Preventive medicine has been a fixture in healthcare for decades. The proactive approach to patient care includes screenings for hypertension and diabetes, colonoscopies and mammograms to detect cancer early, and taking an in-depth look at your family’s medical history. The goal is to prevent the development of disease or at least to catch it early when it can be more effectively treated.
A newer tool in preventive medicine goes even deeper, to see whether you’re more likely to develop certain conditions due to your genetic makeup. One such screening is the Precision Health Genetic Screen, offered to UNC Health patients as part of the UNC School of Medicine’s Program for Precision Medicine in Health Care. Jonathan Berg, MD, PhD, director of the program, says that if the screen shows someone is predisposed to a disease such as cancer, doctors can adapt their care for that patient.

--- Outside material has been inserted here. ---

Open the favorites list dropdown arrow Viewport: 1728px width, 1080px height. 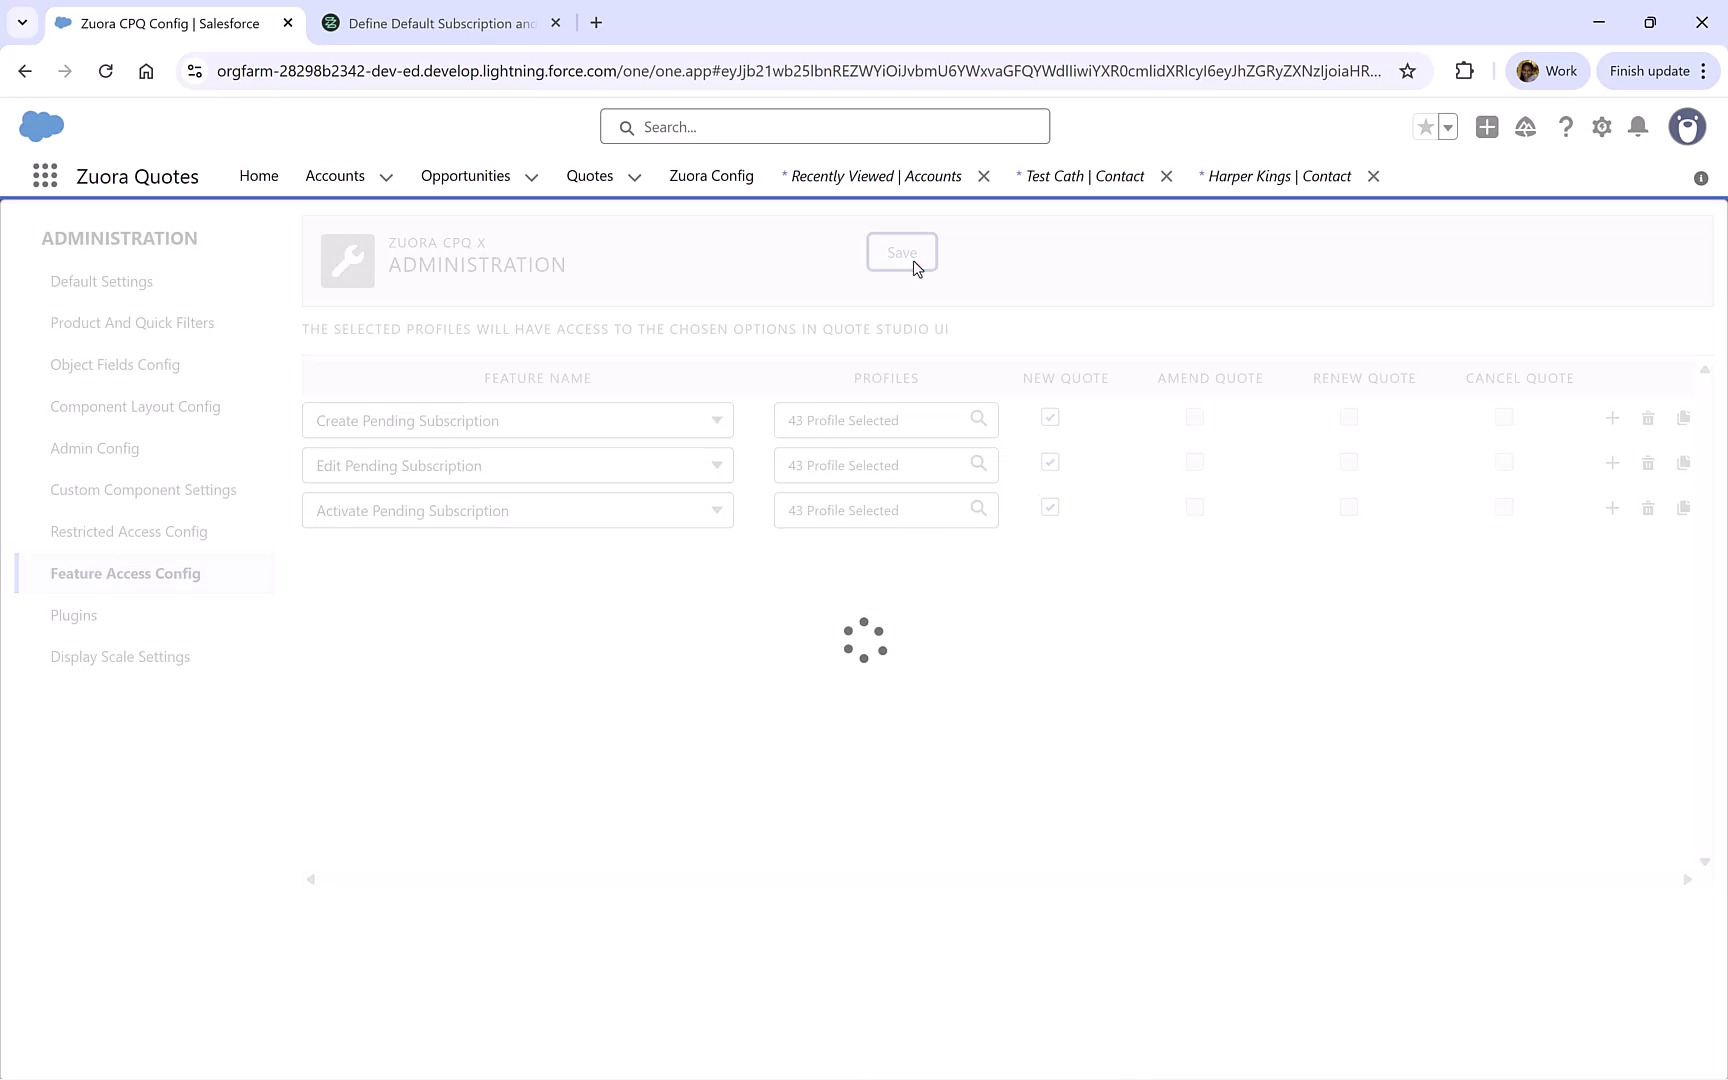pyautogui.click(x=1447, y=127)
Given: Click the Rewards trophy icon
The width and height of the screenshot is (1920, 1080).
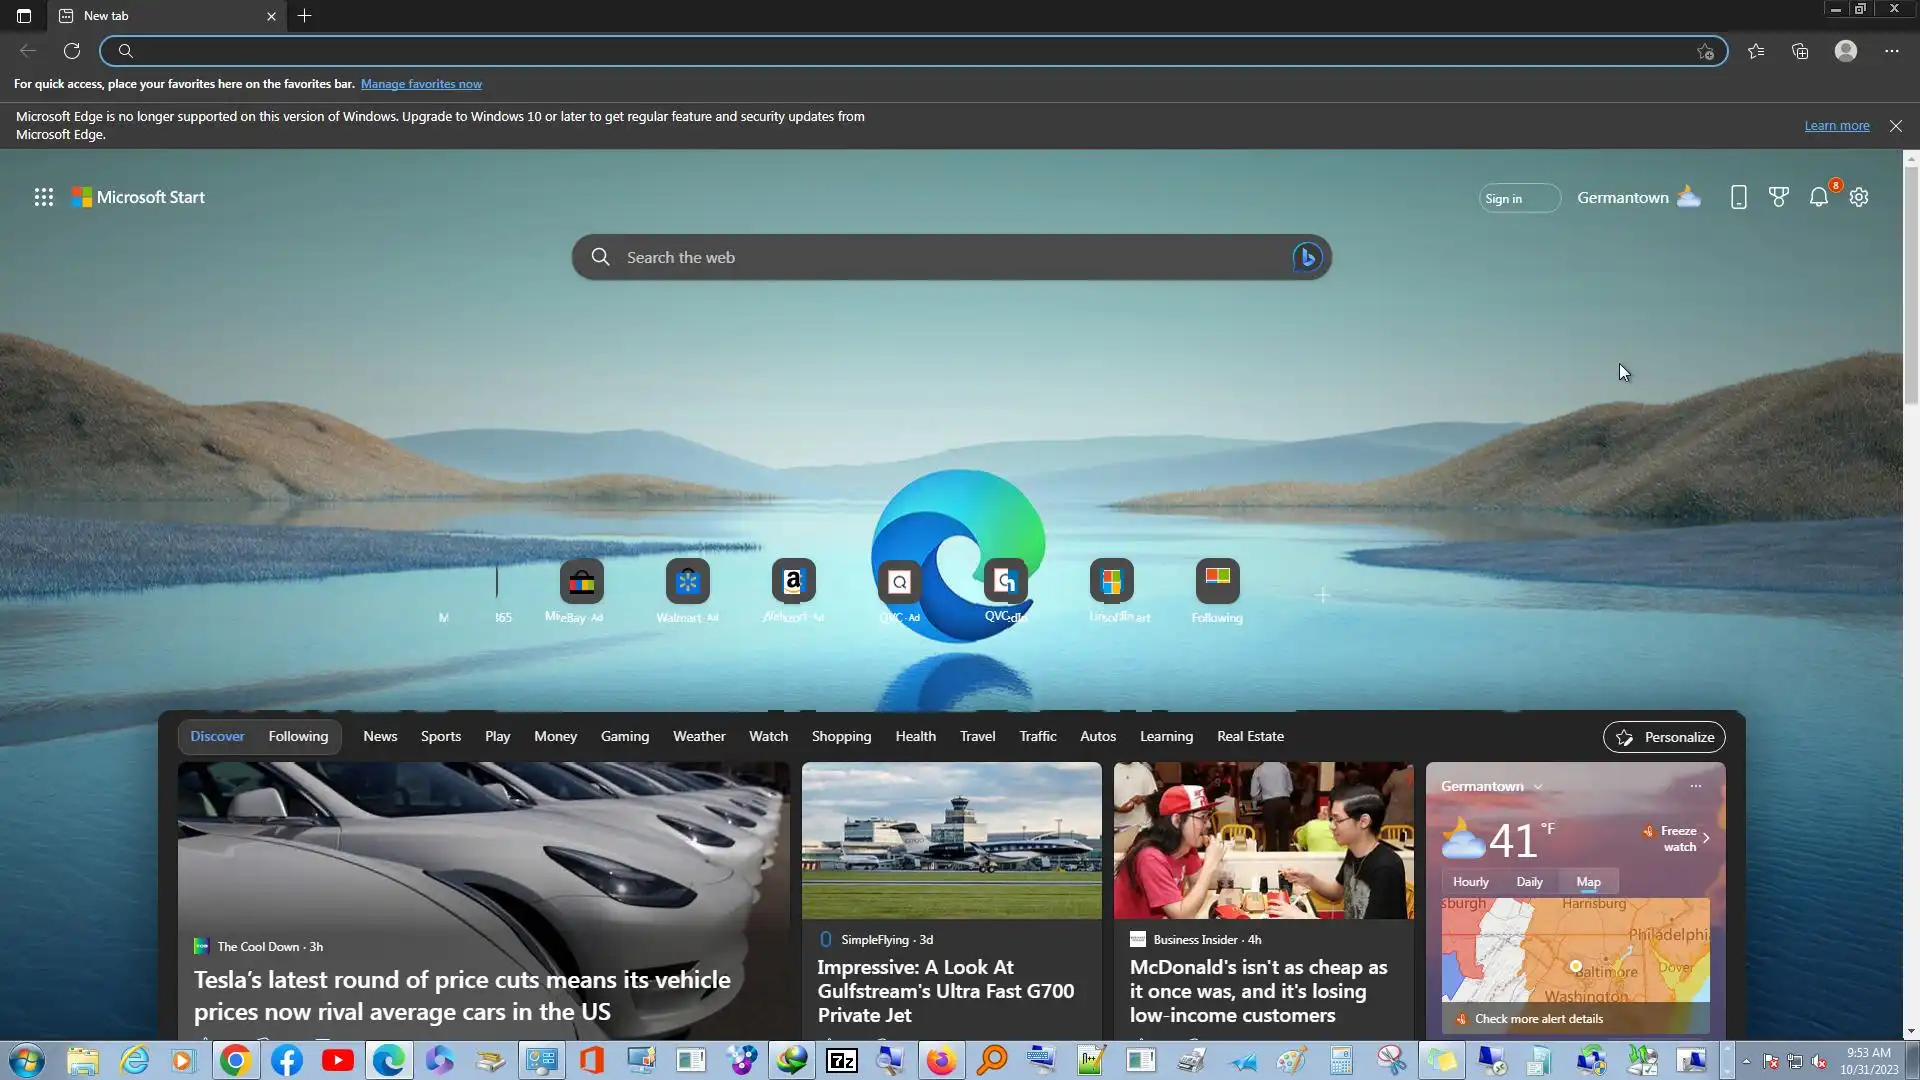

“With this knowledge, people can take advantage of early screenings, medical interventions or potentially even surgery to prevent the development of health problems in the future,” Dr. Berg says.
For example: Mutations in certain genes can result in a diagnosis of Lynch syndrome, which predisposes a person to a few types of cancer, including colorectal cancer. People with Lynch syndrome often begin colonoscopies much earlier than people at average risk: in their 20s rather than their 40s. In this case, the information that a person is predisposed to cancer leads to earlier screening, which can be lifesaving.
Women with mutations in the BRCA1 or BRCA2 genes are at higher risk for breast and ovarian cancers. Some women ultimately choose to have prophylactic (preventive) removal of the breasts and/or ovaries to virtually eliminate their risk of getting those types of cancer.
The Genetic Screening Process
The Precision Health Genetic Screen requires a blood sample, which is then sent to a lab for testing. The test screens the patient’s DNA for disease-causing variants, specifically looking at 11 genes known to be associated with the following conditions: breast cancer, ovarian cancer, prostate cancer, colorectal cancer, uterine cancer and high cholesterol.
Most cases—90 to 95 percent—of cancer and high cholesterol are sporadic and not due to a rare hereditary condition, Dr. Berg says. But sometimes, these diseases are caused by changes, or variants, in those 11 genes. The screening scans the person’s DNA to determine whether a person has such a variant.
It takes around four weeks for test results to come back, and most of the time, there’s no cause for concern.
“We expect that 95 to 97 percent of screenings for these variants will come back normal, and no disease-causing variants in these genes will be identified,” Dr. Berg says.
In the case of a negative, or normal, test result in which no variants are found, the information will be shared with the patient via their My UNC Chart account and also provided to their physician. Dr. Berg says it is important to remember that even though your genetics may not have predisposed you to develop these conditions, it is still important to complete all routine screenings. These diseases can—and most often do—occur without a specific genetic trigger.
If a patient receives a positive test result, in which one or more variants are found, they will receive a phone call from a genetic counselor.
“The genetic counselor will explain the result, the condition it is associated with, and give some context about what it means,” Dr. Berg says. “From there we recommend a follow-up visit with the genetic medicine team to obtain a more detailed family history, talk about additional testing of family members, and what other follow-ups need to be done.”
It’s important to note that a positive result does not mean a person is guaranteed to develop the condition. And when a person is empowered with information, he or she can take proactive steps to reduce risk.
“One of the most important features of this screening is potentially identifying these highly actionable health conditions before someone comes to the hospital with an advanced form of disease like metastatic cancer,” Dr. Berg says. “We’re trying to find these rare hereditary conditions that can occur without many symptoms early in someone’s life and progress to severe disease before they are caught.”
More Benefits to Genetic Screening
Genetic screening also can be impactful to the people who share your genes: your family. Dr. Berg says there is a multiplier effect with these tests. If the screening identifies variants in your DNA, you can share those results with family members, who can then take action with that information if they choose.
The results of this screening will be part of a patient’s private, protected medical record—unlike commercial screenings available that you might see advertised online or on TV. This means only the people you wish to share the results with, such as your physician, will be able to see them.
Genetic screening is open to people 18 years and older who currently have a physician within the UNC Physicians Network. This screening is not for people who have already been diagnosed with one of the conditions mentioned. If a patient has a strong family history of cancer or heart disease, more specific diagnostic testing may be a better option; talk to your provider.